Copy out the rows verbatim, from the line containing "Click the 处罚完成 status on row 46308565881" through the final row.

──────────────────────────────

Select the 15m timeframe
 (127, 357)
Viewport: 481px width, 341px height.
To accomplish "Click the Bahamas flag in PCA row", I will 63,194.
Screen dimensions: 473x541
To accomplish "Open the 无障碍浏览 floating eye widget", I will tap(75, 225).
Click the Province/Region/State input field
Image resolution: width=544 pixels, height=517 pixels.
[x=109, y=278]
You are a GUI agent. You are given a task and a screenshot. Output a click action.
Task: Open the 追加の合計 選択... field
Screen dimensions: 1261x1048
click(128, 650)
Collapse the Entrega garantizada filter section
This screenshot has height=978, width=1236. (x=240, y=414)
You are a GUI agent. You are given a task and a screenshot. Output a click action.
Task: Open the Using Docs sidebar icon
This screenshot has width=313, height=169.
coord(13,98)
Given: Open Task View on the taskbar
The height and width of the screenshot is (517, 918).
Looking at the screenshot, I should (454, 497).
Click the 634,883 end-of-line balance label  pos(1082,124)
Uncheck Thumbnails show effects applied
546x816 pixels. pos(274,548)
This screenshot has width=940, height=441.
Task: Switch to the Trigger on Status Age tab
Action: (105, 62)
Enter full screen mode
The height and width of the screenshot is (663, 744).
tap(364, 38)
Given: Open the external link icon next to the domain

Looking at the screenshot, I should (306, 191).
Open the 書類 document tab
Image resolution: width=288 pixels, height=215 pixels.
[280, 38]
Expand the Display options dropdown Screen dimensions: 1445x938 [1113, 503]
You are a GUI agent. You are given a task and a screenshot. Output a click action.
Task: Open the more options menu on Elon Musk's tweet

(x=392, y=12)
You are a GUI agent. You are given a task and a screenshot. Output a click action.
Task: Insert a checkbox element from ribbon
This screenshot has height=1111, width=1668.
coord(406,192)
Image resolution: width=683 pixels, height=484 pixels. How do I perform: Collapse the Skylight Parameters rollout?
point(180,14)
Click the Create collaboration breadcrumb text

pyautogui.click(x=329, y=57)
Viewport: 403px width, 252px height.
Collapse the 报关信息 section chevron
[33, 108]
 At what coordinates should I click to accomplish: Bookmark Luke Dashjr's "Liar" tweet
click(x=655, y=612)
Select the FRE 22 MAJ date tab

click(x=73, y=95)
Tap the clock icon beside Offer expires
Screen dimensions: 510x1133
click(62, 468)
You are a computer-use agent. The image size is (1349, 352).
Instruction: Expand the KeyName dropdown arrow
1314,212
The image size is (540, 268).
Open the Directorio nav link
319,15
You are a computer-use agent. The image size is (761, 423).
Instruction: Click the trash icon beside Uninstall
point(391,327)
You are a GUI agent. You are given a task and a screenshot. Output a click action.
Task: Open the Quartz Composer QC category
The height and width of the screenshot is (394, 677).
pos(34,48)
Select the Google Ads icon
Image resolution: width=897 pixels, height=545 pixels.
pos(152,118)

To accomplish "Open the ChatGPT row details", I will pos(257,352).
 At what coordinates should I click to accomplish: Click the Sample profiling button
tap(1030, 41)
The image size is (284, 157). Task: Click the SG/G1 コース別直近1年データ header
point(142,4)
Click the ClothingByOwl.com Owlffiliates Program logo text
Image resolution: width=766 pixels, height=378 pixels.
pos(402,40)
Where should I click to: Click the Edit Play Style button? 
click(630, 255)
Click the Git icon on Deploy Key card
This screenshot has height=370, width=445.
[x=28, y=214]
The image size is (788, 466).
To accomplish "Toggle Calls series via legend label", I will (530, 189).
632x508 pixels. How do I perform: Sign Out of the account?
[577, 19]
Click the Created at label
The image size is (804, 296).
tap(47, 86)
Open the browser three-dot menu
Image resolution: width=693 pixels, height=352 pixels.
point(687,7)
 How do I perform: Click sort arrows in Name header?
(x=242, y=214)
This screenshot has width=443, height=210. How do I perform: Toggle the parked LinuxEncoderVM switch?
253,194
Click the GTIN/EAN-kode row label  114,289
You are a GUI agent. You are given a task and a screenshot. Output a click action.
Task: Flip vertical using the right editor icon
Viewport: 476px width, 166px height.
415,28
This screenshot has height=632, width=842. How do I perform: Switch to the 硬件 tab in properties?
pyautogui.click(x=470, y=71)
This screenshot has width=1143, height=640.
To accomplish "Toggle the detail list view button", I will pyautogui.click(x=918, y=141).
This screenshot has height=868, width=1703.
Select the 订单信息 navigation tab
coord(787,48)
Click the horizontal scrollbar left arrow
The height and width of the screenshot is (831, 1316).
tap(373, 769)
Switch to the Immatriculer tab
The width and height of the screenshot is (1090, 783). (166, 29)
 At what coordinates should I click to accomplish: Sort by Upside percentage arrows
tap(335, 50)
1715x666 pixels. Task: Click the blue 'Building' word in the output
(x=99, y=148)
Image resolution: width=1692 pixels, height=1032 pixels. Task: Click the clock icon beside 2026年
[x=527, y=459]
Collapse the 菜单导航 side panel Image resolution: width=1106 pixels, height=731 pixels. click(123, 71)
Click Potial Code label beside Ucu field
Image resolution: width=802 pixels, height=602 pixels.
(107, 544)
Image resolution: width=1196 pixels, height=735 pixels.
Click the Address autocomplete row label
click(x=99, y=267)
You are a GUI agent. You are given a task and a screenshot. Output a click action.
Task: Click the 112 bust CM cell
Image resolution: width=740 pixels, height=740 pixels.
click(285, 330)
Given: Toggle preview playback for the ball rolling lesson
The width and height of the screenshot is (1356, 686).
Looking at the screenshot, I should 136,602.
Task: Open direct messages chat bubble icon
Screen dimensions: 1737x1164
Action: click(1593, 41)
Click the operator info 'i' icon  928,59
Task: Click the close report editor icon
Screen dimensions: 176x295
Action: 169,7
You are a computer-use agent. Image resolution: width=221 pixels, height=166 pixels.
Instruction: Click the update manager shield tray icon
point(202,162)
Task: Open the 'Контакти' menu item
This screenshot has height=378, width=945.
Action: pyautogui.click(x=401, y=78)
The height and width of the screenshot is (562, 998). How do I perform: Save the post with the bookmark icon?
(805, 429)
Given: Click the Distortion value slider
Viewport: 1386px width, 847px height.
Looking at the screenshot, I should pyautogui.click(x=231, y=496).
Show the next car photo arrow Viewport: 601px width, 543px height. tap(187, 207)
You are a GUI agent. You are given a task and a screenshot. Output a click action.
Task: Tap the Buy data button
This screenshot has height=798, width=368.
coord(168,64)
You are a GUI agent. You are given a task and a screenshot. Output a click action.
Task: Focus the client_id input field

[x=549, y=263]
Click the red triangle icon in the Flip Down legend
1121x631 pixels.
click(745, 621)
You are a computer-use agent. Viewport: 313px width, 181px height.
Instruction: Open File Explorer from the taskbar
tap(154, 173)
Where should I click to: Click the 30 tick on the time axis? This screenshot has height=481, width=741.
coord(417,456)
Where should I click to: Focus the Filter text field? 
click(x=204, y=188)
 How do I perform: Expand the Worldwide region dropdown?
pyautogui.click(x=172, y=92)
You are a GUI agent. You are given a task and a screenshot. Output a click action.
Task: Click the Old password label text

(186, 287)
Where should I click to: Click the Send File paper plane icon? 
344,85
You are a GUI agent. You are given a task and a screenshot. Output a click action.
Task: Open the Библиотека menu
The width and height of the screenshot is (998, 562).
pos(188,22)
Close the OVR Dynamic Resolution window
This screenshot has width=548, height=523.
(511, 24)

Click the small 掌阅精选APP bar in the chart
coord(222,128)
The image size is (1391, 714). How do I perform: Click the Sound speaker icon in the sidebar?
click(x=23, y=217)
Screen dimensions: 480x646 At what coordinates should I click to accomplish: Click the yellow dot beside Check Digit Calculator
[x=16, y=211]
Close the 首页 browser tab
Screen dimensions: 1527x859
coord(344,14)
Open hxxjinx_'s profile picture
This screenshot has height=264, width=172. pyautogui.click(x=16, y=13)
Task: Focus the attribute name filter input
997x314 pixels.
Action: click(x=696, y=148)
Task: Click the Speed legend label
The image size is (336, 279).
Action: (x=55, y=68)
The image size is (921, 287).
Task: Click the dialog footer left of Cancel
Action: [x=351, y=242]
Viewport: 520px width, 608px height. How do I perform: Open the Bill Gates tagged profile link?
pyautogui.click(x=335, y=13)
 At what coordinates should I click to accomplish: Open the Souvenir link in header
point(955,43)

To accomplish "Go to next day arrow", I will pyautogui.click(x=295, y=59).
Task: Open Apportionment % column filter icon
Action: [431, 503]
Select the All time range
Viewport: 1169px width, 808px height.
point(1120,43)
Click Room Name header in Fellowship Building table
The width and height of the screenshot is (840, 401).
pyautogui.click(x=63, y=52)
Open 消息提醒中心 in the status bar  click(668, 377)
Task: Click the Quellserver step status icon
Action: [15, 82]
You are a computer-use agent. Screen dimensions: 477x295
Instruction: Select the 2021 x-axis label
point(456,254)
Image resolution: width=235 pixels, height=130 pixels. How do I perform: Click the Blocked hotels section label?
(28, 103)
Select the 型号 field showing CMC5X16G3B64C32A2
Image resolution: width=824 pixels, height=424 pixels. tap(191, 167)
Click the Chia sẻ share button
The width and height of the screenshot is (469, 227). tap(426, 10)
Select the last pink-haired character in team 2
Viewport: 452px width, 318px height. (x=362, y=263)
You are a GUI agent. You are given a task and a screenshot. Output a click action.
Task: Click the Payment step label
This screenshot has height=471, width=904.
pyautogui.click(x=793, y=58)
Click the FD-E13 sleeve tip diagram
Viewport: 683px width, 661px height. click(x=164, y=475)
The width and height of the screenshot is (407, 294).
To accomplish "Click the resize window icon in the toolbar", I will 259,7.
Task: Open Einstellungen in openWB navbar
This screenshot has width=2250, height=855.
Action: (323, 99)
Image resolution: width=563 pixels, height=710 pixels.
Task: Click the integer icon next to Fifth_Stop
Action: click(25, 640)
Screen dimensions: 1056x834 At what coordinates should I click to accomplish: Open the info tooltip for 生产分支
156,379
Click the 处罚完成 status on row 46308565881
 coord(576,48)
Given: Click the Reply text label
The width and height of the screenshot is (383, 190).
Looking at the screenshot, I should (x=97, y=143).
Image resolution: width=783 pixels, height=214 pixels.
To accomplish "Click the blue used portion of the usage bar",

──────────────────────────────

*Solved problem*:
Click the 处罚完成 status on row 46308565881
 coord(576,48)
Given: Click the Reply text label
The width and height of the screenshot is (383, 190).
Looking at the screenshot, I should (x=97, y=143).
Image resolution: width=783 pixels, height=214 pixels.
To accomplish "Click the blue used portion of the usage bar",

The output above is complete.